_GIVEN INFORMATION_

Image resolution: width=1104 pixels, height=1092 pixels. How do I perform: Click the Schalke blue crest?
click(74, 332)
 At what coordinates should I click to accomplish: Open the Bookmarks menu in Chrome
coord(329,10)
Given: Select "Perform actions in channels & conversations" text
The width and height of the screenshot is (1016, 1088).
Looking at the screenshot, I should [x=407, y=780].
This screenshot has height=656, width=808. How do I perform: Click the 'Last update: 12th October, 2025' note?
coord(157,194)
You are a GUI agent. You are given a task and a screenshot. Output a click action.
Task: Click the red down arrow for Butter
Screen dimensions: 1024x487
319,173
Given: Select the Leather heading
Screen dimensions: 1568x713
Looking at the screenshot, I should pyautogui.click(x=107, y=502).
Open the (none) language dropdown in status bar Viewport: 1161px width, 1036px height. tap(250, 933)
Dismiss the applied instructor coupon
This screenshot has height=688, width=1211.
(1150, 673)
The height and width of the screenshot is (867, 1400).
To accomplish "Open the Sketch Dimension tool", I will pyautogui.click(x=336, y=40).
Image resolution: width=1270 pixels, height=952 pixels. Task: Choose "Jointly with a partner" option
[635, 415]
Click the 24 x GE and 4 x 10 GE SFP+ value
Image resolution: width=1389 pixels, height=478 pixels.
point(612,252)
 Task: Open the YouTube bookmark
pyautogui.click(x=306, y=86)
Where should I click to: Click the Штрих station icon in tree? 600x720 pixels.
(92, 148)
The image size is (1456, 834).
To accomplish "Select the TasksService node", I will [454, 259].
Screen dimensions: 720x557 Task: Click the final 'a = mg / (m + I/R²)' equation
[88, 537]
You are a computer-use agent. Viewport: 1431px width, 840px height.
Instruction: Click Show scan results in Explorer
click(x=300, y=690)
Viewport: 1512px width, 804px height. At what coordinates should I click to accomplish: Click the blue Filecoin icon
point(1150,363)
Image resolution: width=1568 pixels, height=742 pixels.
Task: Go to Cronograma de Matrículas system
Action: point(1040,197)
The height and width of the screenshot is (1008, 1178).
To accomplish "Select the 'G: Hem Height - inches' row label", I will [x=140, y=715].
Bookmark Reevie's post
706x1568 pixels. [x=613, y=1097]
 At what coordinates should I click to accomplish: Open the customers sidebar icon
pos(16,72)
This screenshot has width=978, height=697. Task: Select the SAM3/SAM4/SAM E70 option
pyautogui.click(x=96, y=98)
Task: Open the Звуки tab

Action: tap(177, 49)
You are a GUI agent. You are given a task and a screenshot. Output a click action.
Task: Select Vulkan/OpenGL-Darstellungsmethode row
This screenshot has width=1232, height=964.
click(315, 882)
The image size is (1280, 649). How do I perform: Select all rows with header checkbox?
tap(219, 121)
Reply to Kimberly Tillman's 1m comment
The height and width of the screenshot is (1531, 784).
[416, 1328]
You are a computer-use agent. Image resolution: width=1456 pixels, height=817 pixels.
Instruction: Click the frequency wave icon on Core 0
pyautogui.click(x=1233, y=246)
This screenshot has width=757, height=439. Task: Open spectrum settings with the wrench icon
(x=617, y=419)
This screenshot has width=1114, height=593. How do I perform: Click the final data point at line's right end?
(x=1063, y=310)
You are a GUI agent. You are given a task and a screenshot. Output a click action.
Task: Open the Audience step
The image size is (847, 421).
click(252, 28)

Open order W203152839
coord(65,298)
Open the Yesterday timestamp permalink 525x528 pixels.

_REQUIRED ACTION_
Return all lines of the data in which the string "computer" appears.

_WORKED SOLUTION_
You are a computer-use agent. Viewport: 1431px width, 840px height.
You are a computer-use agent. Image resolution: width=1456 pixels, height=817 pixels.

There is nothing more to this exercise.